Nonwork Travel Changes Respondents were requested to “consider travel to and from nonwork activities during the week” and were asked a series of questions about travel changes “because of fix I-5,” specifically, “How many times did you” 1. Travel using a different means of transportation than you normally would? 2. Change the location of an activity (location change)? 3. Choose to change your route but not your destination (route change)? 4. Change the day you did something (day change)? 5. Change the time of day you did an activity (time change)? 6. Use the Internet to do an activity instead of traveling to it (asked only in Wave 2)? 7. Not do an activity at all (activity forgone)? In addition to these specific changes, the study modeled whether respondents made any change at all (any change, at least one of the previously mentioned choices, except for Internet substitution), which allowed researchers to better understand what kinds of people are susceptible to travel behavior change in general, in the context of a planned extreme event such as highway reconstruction. The shares of people making each nonwork change at least once during the study week are shown in Figure 1, where the bottom row of numbers represents the denominator of the fraction.

More than half (58.4%) the respondents made at least one nonwork travel change, which is very similar to the proportion (60.0%) making commute changes (10). Taking a different route was the most common individual change (44.0%), suggesting that it is the least disruptive adaptation behavior, whereas changing the activity time was next most common (21.8%).
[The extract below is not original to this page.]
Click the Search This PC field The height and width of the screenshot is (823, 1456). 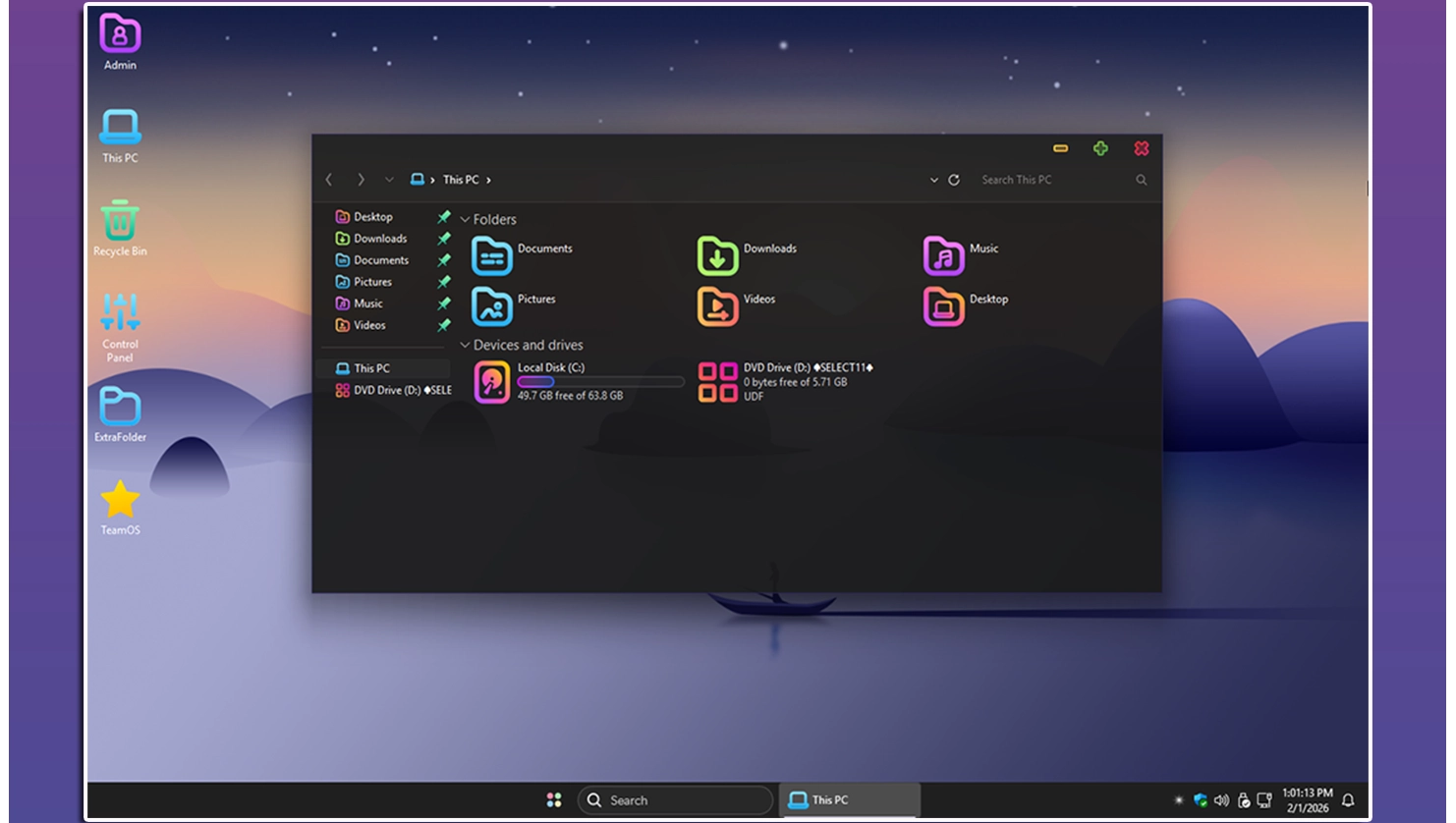[x=1051, y=181]
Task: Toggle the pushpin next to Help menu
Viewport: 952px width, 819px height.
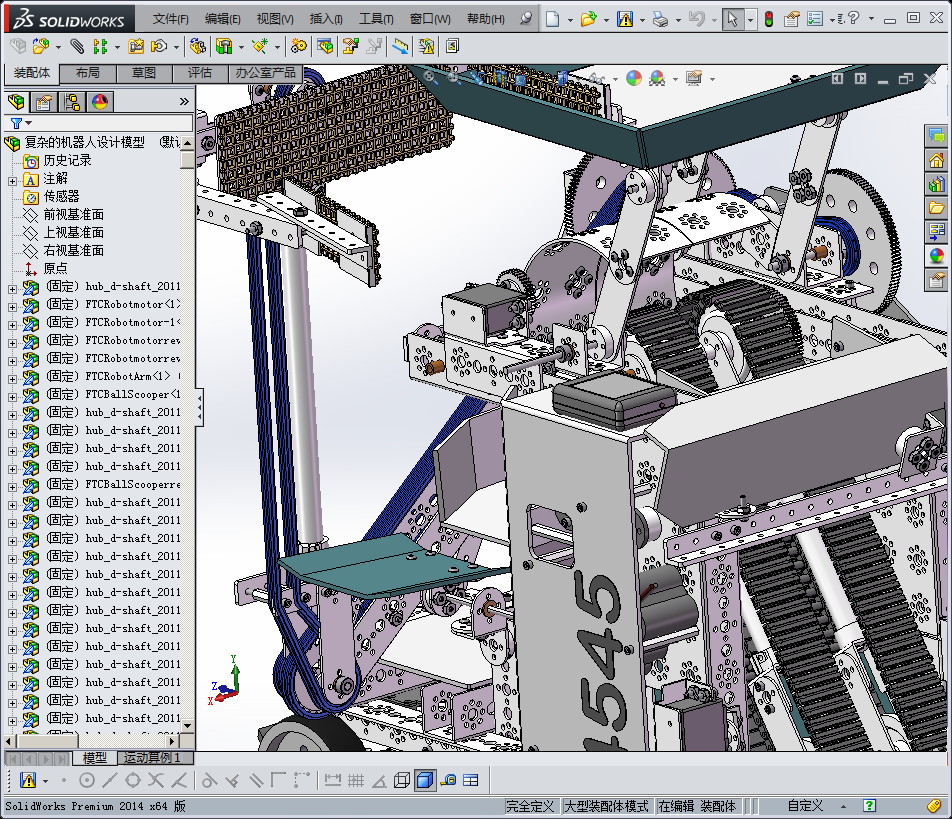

These results are roughly consistent with the previous findings for commute travel (with 48.0% avoiding peak hour and 45.1% changing route), except that the order of the two most common strategies is reversed, as is sometimes the case in other studies as well (10). The comparison suggests that avoiding peak hour by arriving at work early or departing late is less of a problem than changing the times of nonwork activities—somewhat contrary to the expectation of greater flexibility for nonwork activities. It may be that many nonwork activities are infrequent or irregular events involving other people and, therefore, are not subject to having their times changed, whereas for the white-collar jobs characterizing much of the sample, some flexibility in work schedules is generally possible, especially on a short-term basis. Alternatively, perhaps because nonwork activities are often more flexible, they were already scheduled at times (and in places) that would minimize the impact of peak-period commuting (and thence of the fix). It is likely that both explanations hold, to some extent. By contrast, activity cancellation is another measure of flexibility, and, in this respect, nonwork travel appears more flexible: 21.3% of the sample canceled at least one nonwork activity, which is higher than the percentage (14.1%) of respondents making fewer commuting trips [and only 3.1% actually canceled the work activity through taking vacation; the remainder simply worked at home, or a compressed schedule (10)]. In the current study, similar shares of respondents (approximately one-fifth in each case) canceled a nonwork activity altogether, changed its location, or changed the day on which it was conducted. Thus, although forgoing the activity might have been thought to be the most disruptive choice, at least the comparative frequencies of each choice do not support that expectation. Approximately 8% of individuals changed mode, similar to the share (7.8%) doing so for commute travel during the fix (10), whereas the least

FIGURE 1 Respondents’ reported nonwork travel changes during the fix (*asked only in Wave 2; **excluding Internet substitutions).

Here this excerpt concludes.